> WRITTEN INSTRUCTION 1
Using the passage on UAE–Yemen relations, decide whether each statement agrees with it: (a) the Southern Transitional Council is described as a secessionist organization in Southern Yemen; (b) the UAE has always been an ally of Yemen; (c) critics say the UAE uses local groups to serve its own interests. Answer yes or no for each, and quote the words of the passage that decide it.
> WRITTEN INSTRUCTION 2
Carry on the passage on UAE–Yemen relations, starting after its last sentence.

> EXTRACT

-- -- --

The UAE and Yemen have a complex and strained relationship, as the UAE has played a significant role in regional politics in Yemen, and has at various points been an adversary of the country, as the UAE's involvement in Yemen, for example the United Arab Emirates takeover of Socotra, and its support for the Southern Transitional Council, a secessionist organization in Southern Yemen, has been a source of tension between the two countries, and has contributed to the ongoing conflict and humanitarian crisis in the country. Furthermore, the UAE has been involved in other efforts in Yemen that have been controversial. The country has been accused of backing local militias and separatist groups that have sought to gain more autonomy or independence from the central government. Some critics have accused the UAE of using these groups to further its own interests in the region, rather than working towards a broader peace and stability in Yemen.

-- -- --

> DATA LINES
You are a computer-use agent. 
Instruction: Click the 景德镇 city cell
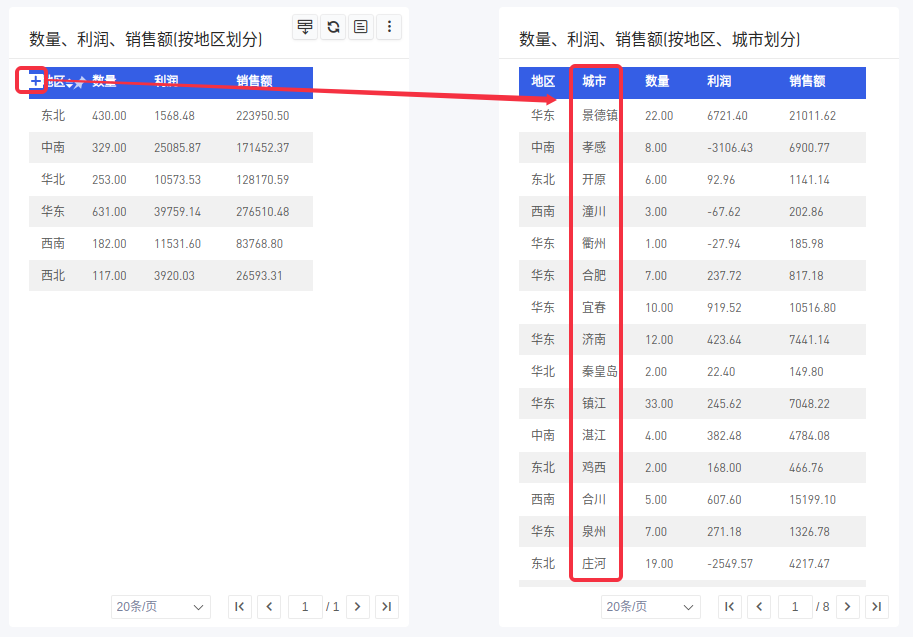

-- -- --

> TASK RESPONSE 1
(a) Yes: "a secessionist organization in Southern Yemen"
(b) No: "has at various points been an adversary of the country"
(c) Yes: "using these groups to further its own interests in the region"

> TASK RESPONSE 2
History 
The diplomatic relations between the UAE and Yemen started in 1971, Zayed bin Sultan Al Nahyan have made four official visits to Yemen, first on November 21, 1972, fourth on December 21, 1986, when the Ma'rib Dam, which was rebuilt at the expense of the UAE, was opened.

Alongside the Federal Republic of Germany, the UAE chairs the Task Force on Economics and Good Governance in the Friends of Yemen International Group that was formed during the London 2010 conference to support development in Yemen. The Emirates Red Crescent Authority opened an office in the capital, Sanaa, in 1996 .

The two countries agreed to form the UAE-Yemeni Joint Ministerial Committee in 1995 under the chairmanship of the two foreign ministers. The committee held the session of its first meeting in the Yemeni capital, Sana'a, on February 12, 2001, and the committee held its second meeting in Abu Dhabi during the period December 14–16, 2009.

The Yemeni Civil War
The UAE joined the Saudi-led intervention in Yemen in support for the Hadi Government of Yemen. 
On April 30, 2018, UAE took administrative control of Socotra island from Yemen. 
Two weeks later on 14 May, Saudi troops were also deployed to the archipelago and a deal was brokered between the United Arab Emirates Armed Forces and Yemen's forces for a joint military training exercise and the return of administrative control of Socotra's airport and seaport to Yemen. The relations were strained for a while after the United Arab Emirates takeover of Socotra.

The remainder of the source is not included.